Keeping up with Indie September is another Malaysian-made game – Fires At Midnight. This game is a recent release by Persona Theory, a Malaysian game dev company.
If you’ve been around for a while, you know that I’m not a big fan of having to read lots in video games (like in Paper Mario or Snack World). It’s sort of why I don’t typically go for the “interactive narrative” experience. Fires At Midnight is the exception today.
In Fires At Midnight, you’ll burst into flames if you make love with someone who you don’t love. Play as the budding photographer, Yun, and later as his girlfriend, Chitra. Will they stay together, or will they burn? That all depends on you.
No seriously, it depends on your actions as Yun. I didn’t expect it at first, but all your actions have consequences – some more severe than others.
I appreciate that Fires At Midnight bases itself in Malaysia and it doesn’t even attempt to hide that fact. There are Malaysian bits and bobs all over the place – the “old newspaper” recording in the background, the metal grate door, the nasi lemak bungkus. Though unlike No Straight Roads, you’ll get no character speaking in Malaysian.
The story of Fires At Midnight may be set in 1999 but it does hit quite close to home. What it’s like to suffer with mental illness. How living lustfully can burn you. The difficulties of living during a global pandemic. The difficulties of sustaining a loving relationship. All these experiences enjoyed with old-school Windows, and penis Minesweeper.
Within the game, there are two realities. One being regular boring “real life” and the other is the “Second Layer” – how Yun and Chitra truly perceive the world around them. Because of this… you might not want to play Fires At Midnight in front of your parents, or in a co-working space. There are a lot of penises.
Like I mentioned at the beginning of this review, I’m not the biggest fan of games that are too heavily text-based. This is all text, albeit with beautifully hand-drawn art.

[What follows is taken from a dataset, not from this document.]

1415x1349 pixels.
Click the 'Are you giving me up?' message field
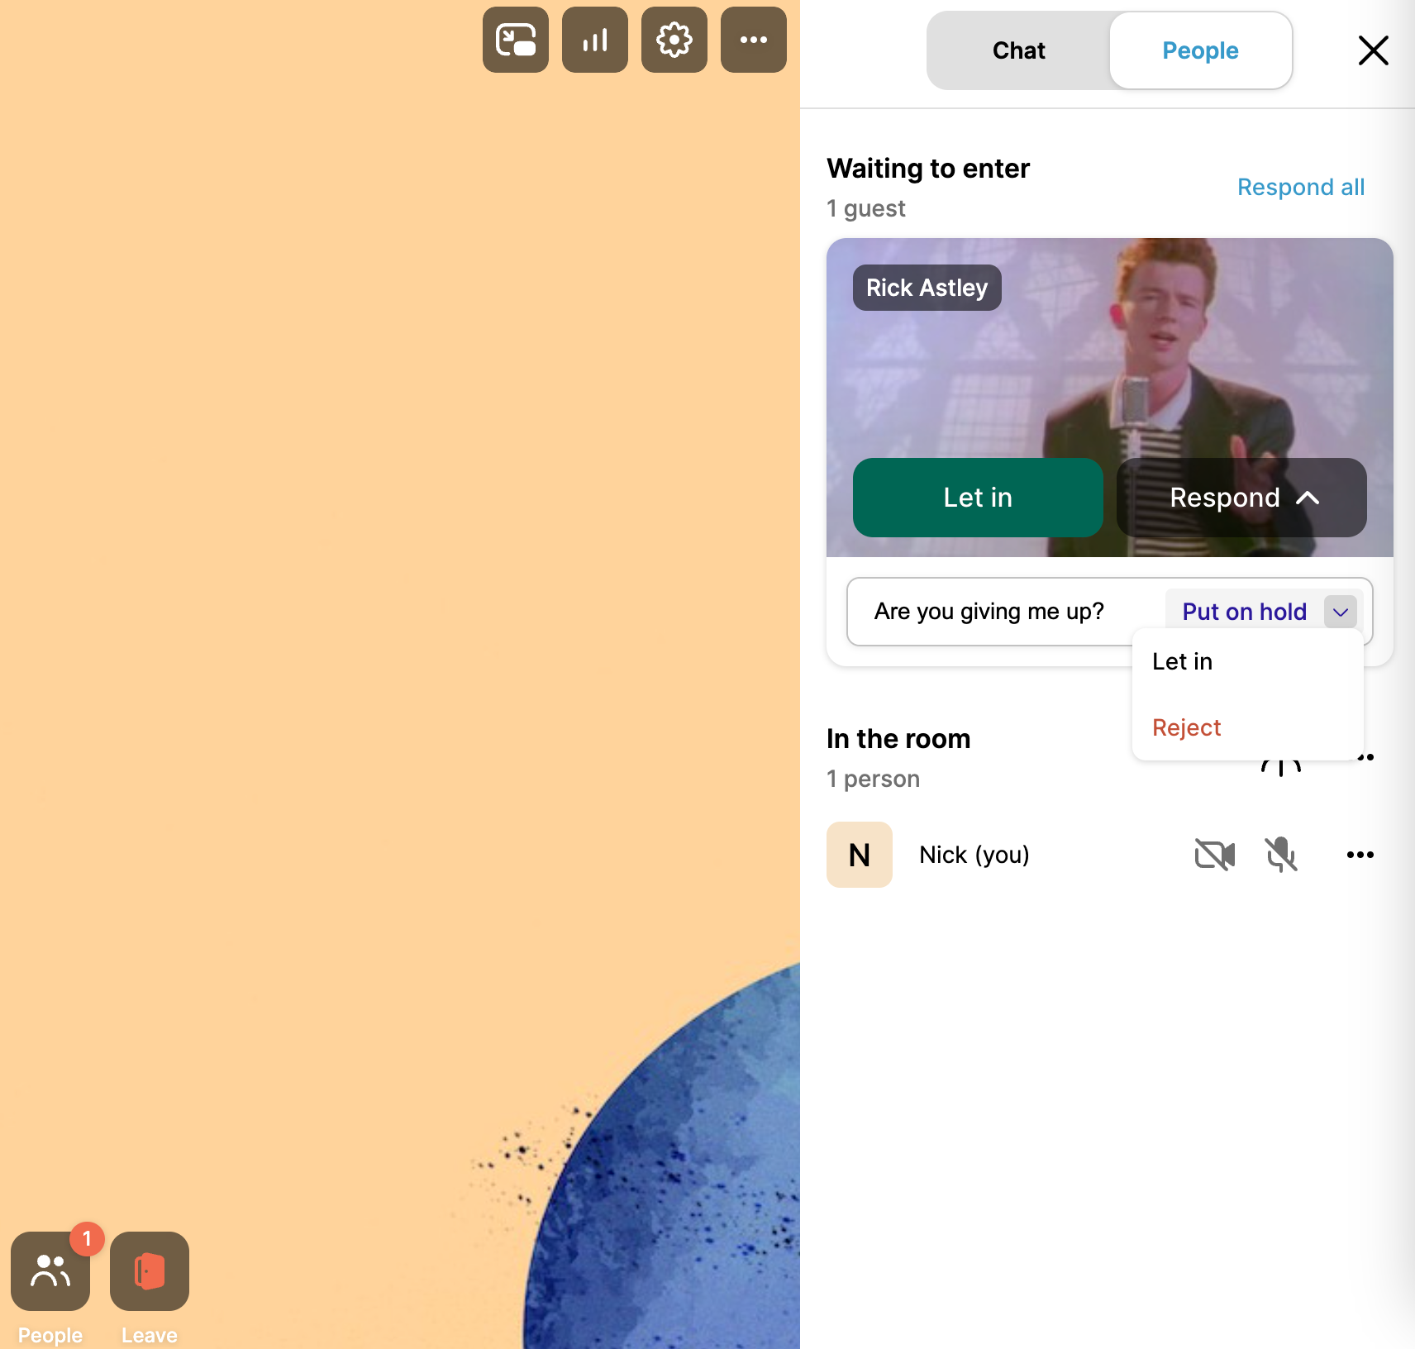(990, 612)
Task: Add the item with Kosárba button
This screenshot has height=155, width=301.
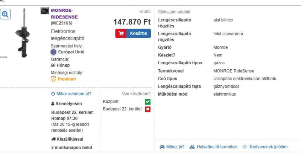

While there are a few mini-games scattered throughout the gameplay that cut-through the monotonous narrative experience, it becomes difficult for me to concentrate on the story as a whole when the game still bugs out from time-to-time. Plus, there were a little too many stagnant spots in the game where I had absolutely no idea how to progress – there weren’t any indications of where I should go or look to move forward in the story. Especially while you’re on the computer as Yun.
Love on fire
This is a short and sweet review, mostly because I have no clue how much more about point-and-clicks, especially one as story-heavy as Fires At Midnight, without spoiling the story. It was a decent break from the action-adventures, for sure, but the game isn’t without it’s drawbacks which ultimately took some points away in my book.
Fires At Midnight was a curious game that I’m happy to have played, but if I’m super honest – I won’t go through it again and again to discover the other endings. You’ll have to do that on your own. Partly because I don’t have the time, partly because I’m a bloody impatient gamer and I have no patience to go through all that text again.
Blaise gib dis game…
But otherwise, great job Saqina and co.! I look forward to the next one.